**Saved data entries**

━━━━━━

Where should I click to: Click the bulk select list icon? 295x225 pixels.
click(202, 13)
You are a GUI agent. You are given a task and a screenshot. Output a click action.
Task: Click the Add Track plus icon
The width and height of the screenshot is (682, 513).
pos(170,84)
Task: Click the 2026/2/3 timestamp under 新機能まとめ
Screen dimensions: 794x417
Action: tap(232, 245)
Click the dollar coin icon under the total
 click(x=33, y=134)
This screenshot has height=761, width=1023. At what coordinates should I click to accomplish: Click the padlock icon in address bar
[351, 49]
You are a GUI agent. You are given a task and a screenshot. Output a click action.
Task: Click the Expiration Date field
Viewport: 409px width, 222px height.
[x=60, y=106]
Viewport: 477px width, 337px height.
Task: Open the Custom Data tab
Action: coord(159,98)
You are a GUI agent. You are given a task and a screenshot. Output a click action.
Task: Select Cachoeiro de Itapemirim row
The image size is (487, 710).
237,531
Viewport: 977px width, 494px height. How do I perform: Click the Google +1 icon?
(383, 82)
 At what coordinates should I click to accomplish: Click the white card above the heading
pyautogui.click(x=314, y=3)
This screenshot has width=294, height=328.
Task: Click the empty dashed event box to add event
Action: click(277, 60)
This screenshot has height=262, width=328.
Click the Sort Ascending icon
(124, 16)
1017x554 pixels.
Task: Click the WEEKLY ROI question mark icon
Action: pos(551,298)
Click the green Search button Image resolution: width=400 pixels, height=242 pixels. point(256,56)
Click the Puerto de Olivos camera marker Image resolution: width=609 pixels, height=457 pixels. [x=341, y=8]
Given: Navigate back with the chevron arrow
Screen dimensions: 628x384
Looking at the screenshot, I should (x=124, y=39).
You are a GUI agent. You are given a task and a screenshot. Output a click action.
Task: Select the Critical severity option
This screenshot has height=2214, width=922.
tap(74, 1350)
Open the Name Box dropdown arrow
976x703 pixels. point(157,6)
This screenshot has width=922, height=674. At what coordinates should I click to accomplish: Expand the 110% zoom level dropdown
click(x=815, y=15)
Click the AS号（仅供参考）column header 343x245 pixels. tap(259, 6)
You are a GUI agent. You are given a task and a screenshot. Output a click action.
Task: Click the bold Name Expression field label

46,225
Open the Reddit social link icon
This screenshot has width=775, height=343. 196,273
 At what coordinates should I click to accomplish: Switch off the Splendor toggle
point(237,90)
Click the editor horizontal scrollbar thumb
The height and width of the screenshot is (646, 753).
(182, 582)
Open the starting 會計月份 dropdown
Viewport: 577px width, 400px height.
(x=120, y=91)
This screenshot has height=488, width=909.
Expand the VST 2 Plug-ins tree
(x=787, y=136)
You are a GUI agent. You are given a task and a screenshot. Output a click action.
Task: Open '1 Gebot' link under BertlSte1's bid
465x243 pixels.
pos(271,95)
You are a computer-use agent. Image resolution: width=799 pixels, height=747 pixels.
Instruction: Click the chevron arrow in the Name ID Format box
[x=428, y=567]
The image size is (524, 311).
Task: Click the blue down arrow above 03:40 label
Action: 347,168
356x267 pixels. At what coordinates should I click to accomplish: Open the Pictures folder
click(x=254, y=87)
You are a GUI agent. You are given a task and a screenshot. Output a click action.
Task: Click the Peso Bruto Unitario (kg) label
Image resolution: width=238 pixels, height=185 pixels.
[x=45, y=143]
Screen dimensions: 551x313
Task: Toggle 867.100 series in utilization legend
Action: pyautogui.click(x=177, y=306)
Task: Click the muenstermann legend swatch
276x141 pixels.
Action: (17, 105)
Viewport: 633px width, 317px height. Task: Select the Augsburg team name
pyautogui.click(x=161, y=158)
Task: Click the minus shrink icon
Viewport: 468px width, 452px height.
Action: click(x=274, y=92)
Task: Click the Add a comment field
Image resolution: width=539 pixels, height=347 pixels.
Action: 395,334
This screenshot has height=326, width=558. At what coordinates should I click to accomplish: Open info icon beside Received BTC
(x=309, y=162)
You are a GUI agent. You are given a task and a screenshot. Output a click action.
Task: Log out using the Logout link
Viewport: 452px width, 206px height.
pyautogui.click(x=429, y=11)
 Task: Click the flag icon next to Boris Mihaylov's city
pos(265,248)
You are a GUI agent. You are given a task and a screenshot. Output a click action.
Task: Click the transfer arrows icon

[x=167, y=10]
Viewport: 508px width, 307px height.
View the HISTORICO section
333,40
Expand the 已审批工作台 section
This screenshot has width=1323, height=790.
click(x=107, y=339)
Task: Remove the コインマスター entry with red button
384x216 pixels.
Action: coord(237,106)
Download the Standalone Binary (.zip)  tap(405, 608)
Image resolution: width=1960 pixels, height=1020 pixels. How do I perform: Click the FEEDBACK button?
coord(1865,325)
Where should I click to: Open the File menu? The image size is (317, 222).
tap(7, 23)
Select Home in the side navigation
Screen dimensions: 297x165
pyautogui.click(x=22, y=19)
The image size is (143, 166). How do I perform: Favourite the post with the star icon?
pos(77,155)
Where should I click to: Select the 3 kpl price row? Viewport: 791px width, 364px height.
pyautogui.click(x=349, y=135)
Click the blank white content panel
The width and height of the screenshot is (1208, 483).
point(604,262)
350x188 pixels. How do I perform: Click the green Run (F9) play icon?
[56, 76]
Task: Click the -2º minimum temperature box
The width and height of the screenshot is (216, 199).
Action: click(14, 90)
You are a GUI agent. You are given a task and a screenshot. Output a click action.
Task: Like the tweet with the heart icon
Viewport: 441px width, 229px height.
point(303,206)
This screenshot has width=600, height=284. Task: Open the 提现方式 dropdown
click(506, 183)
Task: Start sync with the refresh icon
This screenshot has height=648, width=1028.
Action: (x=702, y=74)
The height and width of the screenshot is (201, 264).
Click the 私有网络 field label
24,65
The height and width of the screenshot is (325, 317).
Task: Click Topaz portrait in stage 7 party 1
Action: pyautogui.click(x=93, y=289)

━━━━━━

**EXERCISE GOAL**
Output all of the records, keeping every word exact.

**WRITTEN RESPONSE**
Where should I click to: Click the bulk select list icon? 295x225 pixels.
click(202, 13)
You are a GUI agent. You are given a task and a screenshot. Output a click action.
Task: Click the Add Track plus icon
The width and height of the screenshot is (682, 513).
pos(170,84)
Task: Click the 2026/2/3 timestamp under 新機能まとめ
Screen dimensions: 794x417
Action: tap(232, 245)
Click the dollar coin icon under the total
 click(x=33, y=134)
This screenshot has height=761, width=1023. At what coordinates should I click to accomplish: Click the padlock icon in address bar
[351, 49]
You are a GUI agent. You are given a task and a screenshot. Output a click action.
Task: Click the Expiration Date field
Viewport: 409px width, 222px height.
[x=60, y=106]
Viewport: 477px width, 337px height.
Task: Open the Custom Data tab
Action: coord(159,98)
You are a GUI agent. You are given a task and a screenshot. Output a click action.
Task: Select Cachoeiro de Itapemirim row
The image size is (487, 710).
237,531
Viewport: 977px width, 494px height. How do I perform: Click the Google +1 icon?
(383, 82)
 At what coordinates should I click to accomplish: Click the white card above the heading
pyautogui.click(x=314, y=3)
This screenshot has width=294, height=328.
Task: Click the empty dashed event box to add event
Action: click(277, 60)
This screenshot has height=262, width=328.
Click the Sort Ascending icon
(124, 16)
1017x554 pixels.
Task: Click the WEEKLY ROI question mark icon
Action: pos(551,298)
Click the green Search button Image resolution: width=400 pixels, height=242 pixels. point(256,56)
Click the Puerto de Olivos camera marker Image resolution: width=609 pixels, height=457 pixels. [x=341, y=8]
Given: Navigate back with the chevron arrow
Screen dimensions: 628x384
Looking at the screenshot, I should (x=124, y=39).
You are a GUI agent. You are given a task and a screenshot. Output a click action.
Task: Select the Critical severity option
This screenshot has height=2214, width=922.
tap(74, 1350)
Open the Name Box dropdown arrow
976x703 pixels. point(157,6)
This screenshot has width=922, height=674. At what coordinates should I click to accomplish: Expand the 110% zoom level dropdown
click(x=815, y=15)
Click the AS号（仅供参考）column header 343x245 pixels. tap(259, 6)
You are a GUI agent. You are given a task and a screenshot. Output a click action.
Task: Click the bold Name Expression field label

46,225
Open the Reddit social link icon
This screenshot has width=775, height=343. 196,273
 At what coordinates should I click to accomplish: Switch off the Splendor toggle
point(237,90)
Click the editor horizontal scrollbar thumb
The height and width of the screenshot is (646, 753).
(182, 582)
Open the starting 會計月份 dropdown
Viewport: 577px width, 400px height.
(x=120, y=91)
This screenshot has height=488, width=909.
Expand the VST 2 Plug-ins tree
(x=787, y=136)
You are a GUI agent. You are given a task and a screenshot. Output a click action.
Task: Open '1 Gebot' link under BertlSte1's bid
465x243 pixels.
pos(271,95)
You are a computer-use agent. Image resolution: width=799 pixels, height=747 pixels.
Instruction: Click the chevron arrow in the Name ID Format box
[x=428, y=567]
The image size is (524, 311).
Task: Click the blue down arrow above 03:40 label
Action: 347,168
356x267 pixels. At what coordinates should I click to accomplish: Open the Pictures folder
click(x=254, y=87)
You are a GUI agent. You are given a task and a screenshot. Output a click action.
Task: Click the Peso Bruto Unitario (kg) label
Image resolution: width=238 pixels, height=185 pixels.
[x=45, y=143]
Screen dimensions: 551x313
Task: Toggle 867.100 series in utilization legend
Action: pyautogui.click(x=177, y=306)
Task: Click the muenstermann legend swatch
276x141 pixels.
Action: (17, 105)
Viewport: 633px width, 317px height. Task: Select the Augsburg team name
pyautogui.click(x=161, y=158)
Task: Click the minus shrink icon
Viewport: 468px width, 452px height.
Action: click(x=274, y=92)
Task: Click the Add a comment field
Image resolution: width=539 pixels, height=347 pixels.
Action: 395,334
This screenshot has height=326, width=558. At what coordinates should I click to accomplish: Open info icon beside Received BTC
(x=309, y=162)
You are a GUI agent. You are given a task and a screenshot. Output a click action.
Task: Log out using the Logout link
Viewport: 452px width, 206px height.
pyautogui.click(x=429, y=11)
 Task: Click the flag icon next to Boris Mihaylov's city
pos(265,248)
You are a GUI agent. You are given a task and a screenshot. Output a click action.
Task: Click the transfer arrows icon

[x=167, y=10]
Viewport: 508px width, 307px height.
View the HISTORICO section
333,40
Expand the 已审批工作台 section
This screenshot has width=1323, height=790.
click(x=107, y=339)
Task: Remove the コインマスター entry with red button
384x216 pixels.
Action: coord(237,106)
Download the Standalone Binary (.zip)  tap(405, 608)
Image resolution: width=1960 pixels, height=1020 pixels. How do I perform: Click the FEEDBACK button?
coord(1865,325)
Where should I click to: Open the File menu? The image size is (317, 222).
tap(7, 23)
Select Home in the side navigation
Screen dimensions: 297x165
pyautogui.click(x=22, y=19)
The image size is (143, 166). How do I perform: Favourite the post with the star icon?
pos(77,155)
Where should I click to: Select the 3 kpl price row? Viewport: 791px width, 364px height.
pyautogui.click(x=349, y=135)
Click the blank white content panel
The width and height of the screenshot is (1208, 483).
point(604,262)
350x188 pixels. How do I perform: Click the green Run (F9) play icon?
[56, 76]
Task: Click the -2º minimum temperature box
The width and height of the screenshot is (216, 199).
Action: click(14, 90)
You are a GUI agent. You are given a task and a screenshot. Output a click action.
Task: Like the tweet with the heart icon
Viewport: 441px width, 229px height.
point(303,206)
This screenshot has width=600, height=284. Task: Open the 提现方式 dropdown
click(506, 183)
Task: Start sync with the refresh icon
This screenshot has height=648, width=1028.
Action: (x=702, y=74)
The height and width of the screenshot is (201, 264).
Click the 私有网络 field label
24,65
The height and width of the screenshot is (325, 317).
Task: Click Topaz portrait in stage 7 party 1
Action: pyautogui.click(x=93, y=289)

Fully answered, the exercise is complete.